AI Agents of the Week: Papers You Should Know About
Get ahead of the curve with LLM Watch
Executive Summary
What if the entire foundation of AI agent “memory” is built on a category error? This week’s research suggests exactly that - and the implications ripple across every paper in this roundup, from scientific discovery benchmarks where top models score under 10%, to safety-critical systems where non-determinism blocks certification. The papers covered here converge on a sobering but productive conclusion: the agent ecosystem is hitting structural walls that no amount of scaling alone can fix, and the solutions demand rethinking evaluation, architecture, and the very meaning of intelligence in autonomous systems.
The Memory Illusion and Its Consequences: The most provocative claim this week comes from “Contextual Agentic Memory is a Memo, Not True Memory“ (Xu et al.), which argues that vector stores, RAG pipelines, scratchpads, and expanding context windows do not implement memory at all - they implement lookup. The authors formalize a provable generalization ceiling: no increase in context size or retrieval quality can overcome the inability of similarity-based retrieval to handle compositionally novel tasks. Drawing on Complementary Learning Systems theory from neuroscience, they show that current agents implement only the fast, hippocampal half of biological memory while entirely missing the slow neocortical weight consolidation that produces genuine expertise. For agent builders, this means that systems accumulating notes indefinitely are not learning - they are hoarding, and they are structurally vulnerable to persistent memory poisoning in the process.

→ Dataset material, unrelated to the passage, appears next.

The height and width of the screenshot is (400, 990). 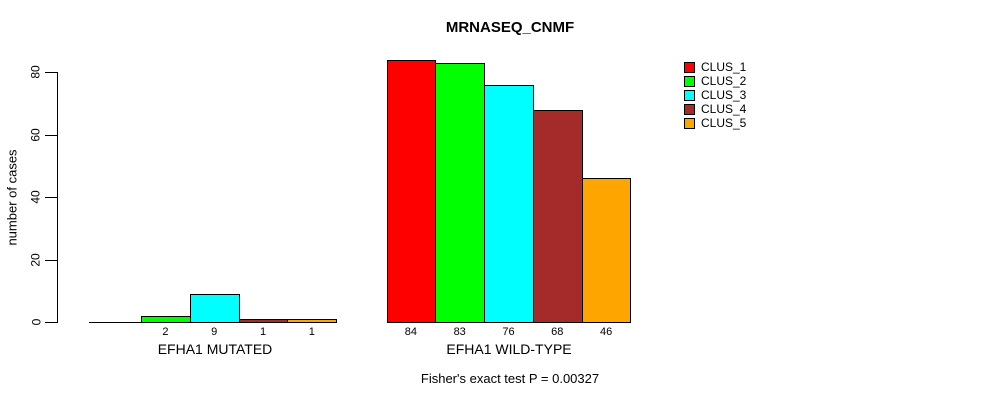 I want to click on legend-label-clus_5: CLUS_5, so click(x=724, y=123).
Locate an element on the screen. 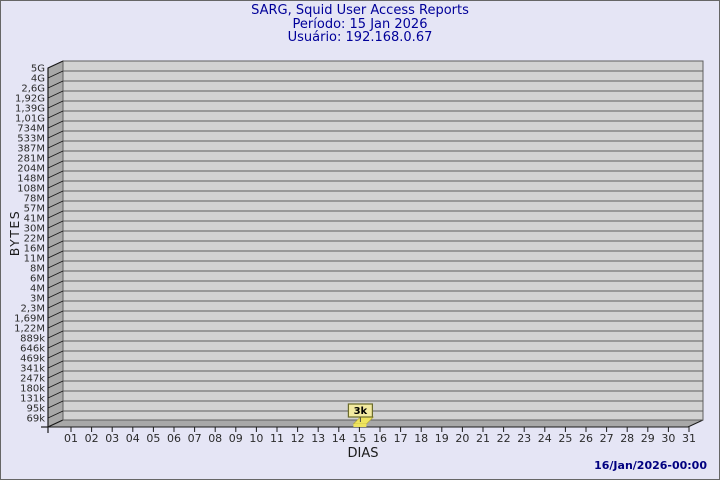 Image resolution: width=720 pixels, height=480 pixels. y-tick-label: 1,92G is located at coordinates (30, 100).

Evaluation Gaps Exposed: A recurring thread this week is that existing benchmarks dramatically overestimate agent capabilities. AutoResearchBench (Xiong et al.) demonstrates this starkly: even the most powerful LLMs, which have largely conquered general web-browsing benchmarks like BrowseComp, achieve only 9.39% accuracy on deep scientific literature discovery and 9.31% IoU on wide research tasks, with many strong baselines falling below 5%. Meanwhile, “Visual Generation in the New Era“ (Wu et al.) argues that visual generation evaluations overestimate progress by rewarding perceptual quality while ignoring structural, temporal, and causal failures. Together with ClawGym‘s new 200-instance benchmark for multi-step local workflows, these papers make a compelling case that the field needs harder, more honest yardsticks.
Beyond Language as Universal Interface: Two papers this week tackle the limits of text-centric agent design from complementary angles. GLM-5V-Turbo (V Team, Hong, Gu et al.) builds multimodal perception natively into a foundation model’s reasoning, planning, and tool-use pipeline, explicitly rejecting the pattern of bolting vision onto a language model as an afterthought. Heterogeneous Scientific Foundation Model Collaboration (Li, Zou, Fang et al.) takes a different architectural bet: rather than a single integrated model, the Eywa framework uses a language model as a reasoning coordinator that orchestrates domain-specific scientific foundation models over non-linguistic data. Both approaches acknowledge that language alone cannot serve as a universal interface for real-world autonomy, but they disagree sharply on the solution - a tension worth watching as the field matures.